Earlier this week Waterfront Toronto’s privacy consultant Ann Cavoukian was shocked to find out about a confidential Sidewalk Labs document from 2016 that highlighted the Google-affiliated development company’s original plans for Toronto’s eastern waterfront.
The document, also known as the “yellow book” according to reporting from the Globe and Mail, included plans – which predated Sidewalk’s relationship with Toronto by more than a year – that would have given Sidewalk the ability to track people’s movements and even levy its own property taxes.
“It blew me away…I was never aware of it, and I was disturbed by it so much because some people thought I knew about it,” Ann Cavoukian told IT World Canada, alluding to her exit as Sidewalk’s privacy consultant in October 2018 when she found out that the organization wasn’t going to force companies to de-identify collected personal information at the source. She joined Waterfront Toronto shortly after. “I said ‘how could I have known about it? I quit for far less’. Had I known about it I wouldn’t have even participated in this project.”
As a result, Cavoukian said she was nervous about the negotiations this week between Sidewalk and the board of Waterfront Toronto. The two sides had until Oct. 31 to agree on a plan for the 12-acre “beta site”.
Related: Sidewalk Labs decision to offload tough decisions on privacy to third party is wrong, says its former consultant
Thankfully, she said, Waterfront Toronto managed to regain control of the project in several key areas, including privacy.
“They specifically referenced de-identification at the source, which is something I had insisted upon when I worked for Sidewalk Labs,” said Cavoukian.
This process is used to prevent a person’s identity from being connected with information gathered by the smart city’s chattering devices.
Sidewalk Labs had also originally proposed a civic “data trust” that would oversee the collection and storage of data obtained by sensors at Quayside. The data trust has been eliminated, as well as the term “urban data”, according to Stephen Diamond, chair of the Waterfront Toronto board of directors.
In June, Sidewalk released its Master Innovation and Development Plan (MIDP), which described urban data as “both personal information and information collected in a physical space in the city, where meaningful consent prior to collection and use is hard, if not impossible, to obtain.”
In an open letter, Diamond wrote that Sidewalk “listened to our concerns, and those of the public” and that in early 2020 the public will have “more opportunities to have its say and inform the evaluation and any subsequent decisions by Waterfront Toronto and its board.”
Diamond penned an open letter in June outlining multiple concerns about Sidewalk’s MIDP, which was released shortly before.
And while the new agreement is a positive step forward for the project, Diamond emphasized the process is far from over.

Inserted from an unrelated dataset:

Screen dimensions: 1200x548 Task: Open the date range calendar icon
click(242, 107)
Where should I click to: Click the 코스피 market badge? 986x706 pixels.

“This is not a done deal,” he wrote.
The latest agreement means a decision about whether to move forward with the MIDP will be made by March 31, 2020 by Waterfront Toronto’s Board.
But Cavoukian said having this deal in place now is a powerful signal for other jurisdictions in Canada pursuing their own smart city projects.
“There has never been as heightened concern over privacy as there is now,” she said.
Ninety-two per cent of Canadians say they have some level of concern about the protection of their privacy. Specifically, 37 per cent are extremely concern, 20 per cent are concerned, and 35 per cent are somewhat concerned, according to a recent survey conducted by the privacy commissioner’s office.
“If you don’t embed privacy by design proactively, it will be too late once the technology is in place and the design of the project has matured,” said Cavoukian. “Canada could be a leader on this.”